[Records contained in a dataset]
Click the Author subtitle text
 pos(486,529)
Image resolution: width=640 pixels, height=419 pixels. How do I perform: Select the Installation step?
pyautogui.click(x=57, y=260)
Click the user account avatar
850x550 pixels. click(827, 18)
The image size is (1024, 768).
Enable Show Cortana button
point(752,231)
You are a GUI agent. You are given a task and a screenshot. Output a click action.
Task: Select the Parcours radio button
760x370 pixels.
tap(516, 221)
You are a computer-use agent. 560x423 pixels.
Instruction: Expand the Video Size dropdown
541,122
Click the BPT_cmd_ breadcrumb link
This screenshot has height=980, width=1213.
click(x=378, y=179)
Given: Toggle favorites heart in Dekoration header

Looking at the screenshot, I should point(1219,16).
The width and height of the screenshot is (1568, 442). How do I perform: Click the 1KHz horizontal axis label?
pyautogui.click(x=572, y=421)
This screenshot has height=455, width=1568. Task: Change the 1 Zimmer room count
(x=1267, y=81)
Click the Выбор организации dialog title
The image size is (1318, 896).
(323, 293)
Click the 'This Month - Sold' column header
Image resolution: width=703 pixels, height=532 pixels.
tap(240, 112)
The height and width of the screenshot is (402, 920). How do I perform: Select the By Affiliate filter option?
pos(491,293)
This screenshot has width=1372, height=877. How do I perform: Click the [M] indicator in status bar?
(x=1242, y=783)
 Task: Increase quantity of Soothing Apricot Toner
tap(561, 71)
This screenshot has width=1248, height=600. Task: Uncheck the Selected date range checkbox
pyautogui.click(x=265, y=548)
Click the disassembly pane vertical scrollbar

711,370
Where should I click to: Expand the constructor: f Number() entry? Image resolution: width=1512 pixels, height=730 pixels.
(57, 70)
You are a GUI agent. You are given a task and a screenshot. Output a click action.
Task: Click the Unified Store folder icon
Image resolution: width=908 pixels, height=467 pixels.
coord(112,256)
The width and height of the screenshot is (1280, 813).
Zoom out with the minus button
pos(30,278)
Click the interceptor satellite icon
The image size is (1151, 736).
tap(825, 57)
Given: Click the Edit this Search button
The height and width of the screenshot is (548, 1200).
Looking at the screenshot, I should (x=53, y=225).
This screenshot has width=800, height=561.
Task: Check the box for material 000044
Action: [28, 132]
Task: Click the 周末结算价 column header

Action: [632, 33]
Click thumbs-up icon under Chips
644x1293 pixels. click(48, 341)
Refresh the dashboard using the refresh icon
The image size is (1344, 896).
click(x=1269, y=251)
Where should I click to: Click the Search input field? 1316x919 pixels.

> [EXERCISE]: All the data is to be copied over exactly as it stands.

> [ANSWER FOR THIS EXERCISE]:
Click the Author subtitle text
 pos(486,529)
Image resolution: width=640 pixels, height=419 pixels. How do I perform: Select the Installation step?
pyautogui.click(x=57, y=260)
Click the user account avatar
850x550 pixels. click(827, 18)
The image size is (1024, 768).
Enable Show Cortana button
point(752,231)
You are a GUI agent. You are given a task and a screenshot. Output a click action.
Task: Select the Parcours radio button
760x370 pixels.
tap(516, 221)
You are a computer-use agent. 560x423 pixels.
Instruction: Expand the Video Size dropdown
541,122
Click the BPT_cmd_ breadcrumb link
This screenshot has height=980, width=1213.
click(x=378, y=179)
Given: Toggle favorites heart in Dekoration header

Looking at the screenshot, I should point(1219,16).
The width and height of the screenshot is (1568, 442). How do I perform: Click the 1KHz horizontal axis label?
pyautogui.click(x=572, y=421)
This screenshot has height=455, width=1568. Task: Change the 1 Zimmer room count
(x=1267, y=81)
Click the Выбор организации dialog title
The image size is (1318, 896).
(323, 293)
Click the 'This Month - Sold' column header
Image resolution: width=703 pixels, height=532 pixels.
tap(240, 112)
The height and width of the screenshot is (402, 920). How do I perform: Select the By Affiliate filter option?
pos(491,293)
This screenshot has width=1372, height=877. How do I perform: Click the [M] indicator in status bar?
(x=1242, y=783)
 Task: Increase quantity of Soothing Apricot Toner
tap(561, 71)
This screenshot has width=1248, height=600. Task: Uncheck the Selected date range checkbox
pyautogui.click(x=265, y=548)
Click the disassembly pane vertical scrollbar

711,370
Where should I click to: Expand the constructor: f Number() entry? Image resolution: width=1512 pixels, height=730 pixels.
(57, 70)
You are a GUI agent. You are given a task and a screenshot. Output a click action.
Task: Click the Unified Store folder icon
Image resolution: width=908 pixels, height=467 pixels.
coord(112,256)
The width and height of the screenshot is (1280, 813).
Zoom out with the minus button
pos(30,278)
Click the interceptor satellite icon
The image size is (1151, 736).
tap(825, 57)
Given: Click the Edit this Search button
The height and width of the screenshot is (548, 1200).
Looking at the screenshot, I should (x=53, y=225).
This screenshot has width=800, height=561.
Task: Check the box for material 000044
Action: [28, 132]
Task: Click the 周末结算价 column header

Action: [632, 33]
Click thumbs-up icon under Chips
644x1293 pixels. click(48, 341)
Refresh the dashboard using the refresh icon
The image size is (1344, 896).
click(x=1269, y=251)
Where should I click to: Click the Search input field? 1316x919 pixels.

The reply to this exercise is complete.